Marlin: [FR] Marlin ARM binary size reduction (with proposed solution)

Created on 17 Sep 2020  路  5Comments  路  Source: MarlinFirmware/Marlin

Description

The size of an ARM compiled binary tends to be fairly large, especially for a full featured Marlin build.

Marlin 2.0.6.1 for an SKR Mini E3 builds to roughly 261K (with additional features enabled) which in itself doesn't fit into the official 256K of supported flash the STM32F103RC has, let alone the 28K of bootloader at the start, and 4K of EEPROM emulation at the end.

While there's 512K mode for the STM32F103RC chip, which mitigates this a little bit, it essentially means we're using an area of the flash that the vendor does not warrant to be properly functional, even if it seems so. In practical terms, even if there's problems in that second 256K block of flash, as long as the last 4K are fine, and the first few tens of K are fine, most people won't have issues with Marlin. Still it's not a particularly great solution.

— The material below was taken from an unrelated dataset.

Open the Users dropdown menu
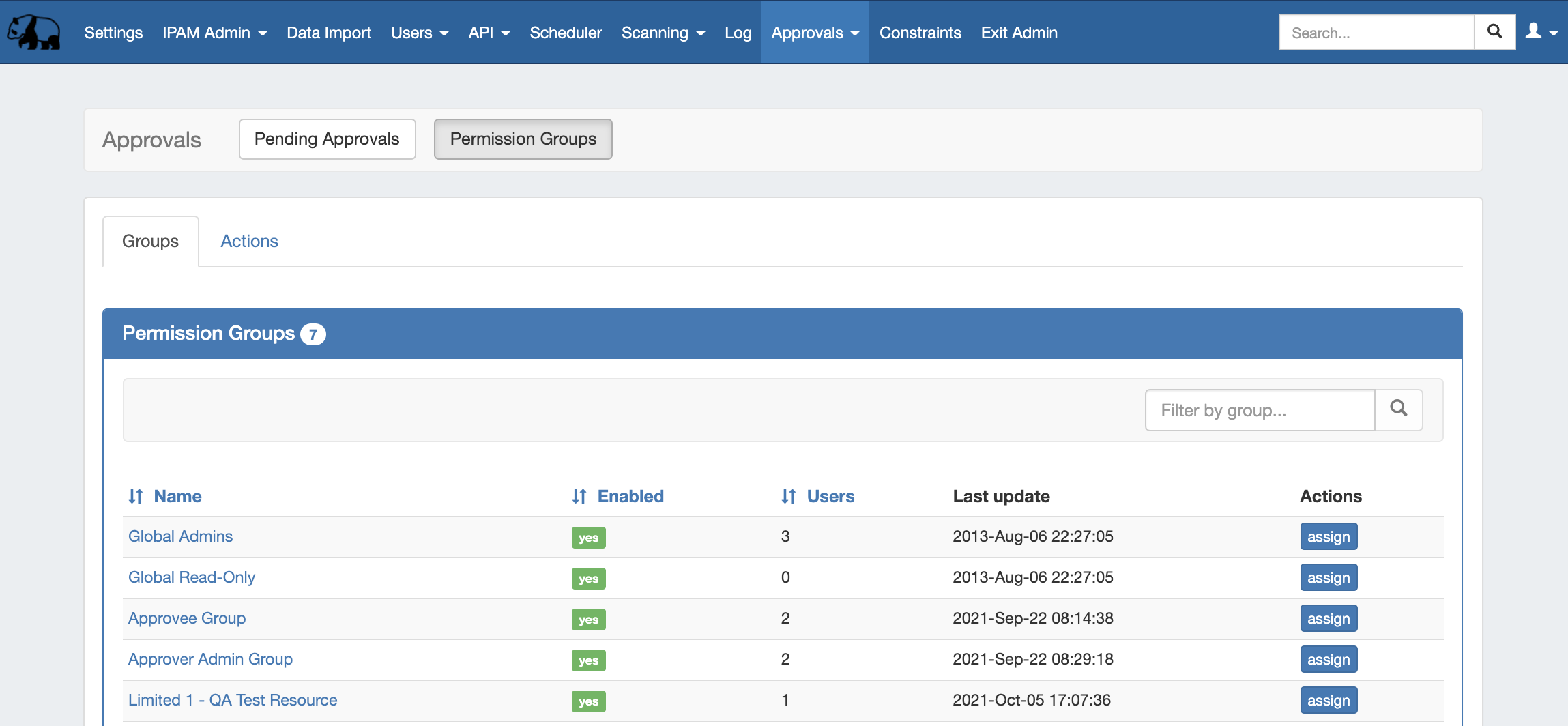The image size is (1568, 726). point(419,33)
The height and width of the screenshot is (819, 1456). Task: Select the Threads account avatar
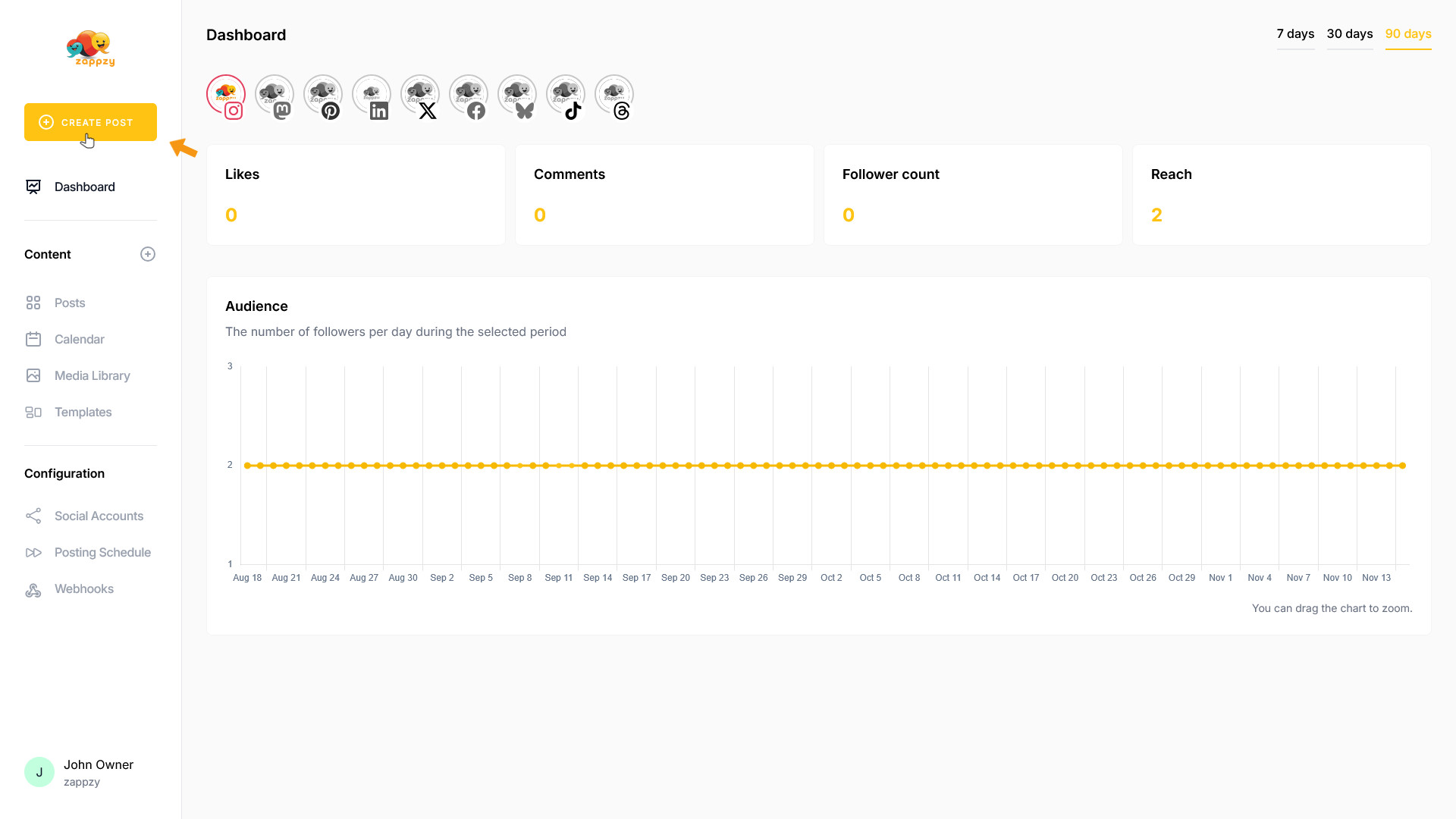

So initially I was looking for compiler flags to reduce the binary size, but quickly found out that there were few gains to be made, however at the bottom of this article, there was a little gem however:
https://thborges.github.io/blog/marlin/2019/01/07/reducing-marlin-binary-size.html

Proposed Solution

I've tested this specifically for my SKR Mini E3 V1.2, like so:

echo 'Import("env")'                                                      > buildroot/share/PlatformIO/scripts/nanolib.py
echo 'env.Append(LINKFLAGS=["--specs=nano.specs"])'                      >> buildroot/share/PlatformIO/scripts/nanolib.py
sed -i 's@  buildroot/share/PlatformIO/scripts/STM32F103RC_SKR_MINI.py@&\n  buildroot/share/PlatformIO/scripts/nanolib.py@' platformio.ini

This reduces the resulting binary by several tens of K, where a featureful Marlin build can easily fit in 256K of flash with bootloader and EEPROM emulation accounted for.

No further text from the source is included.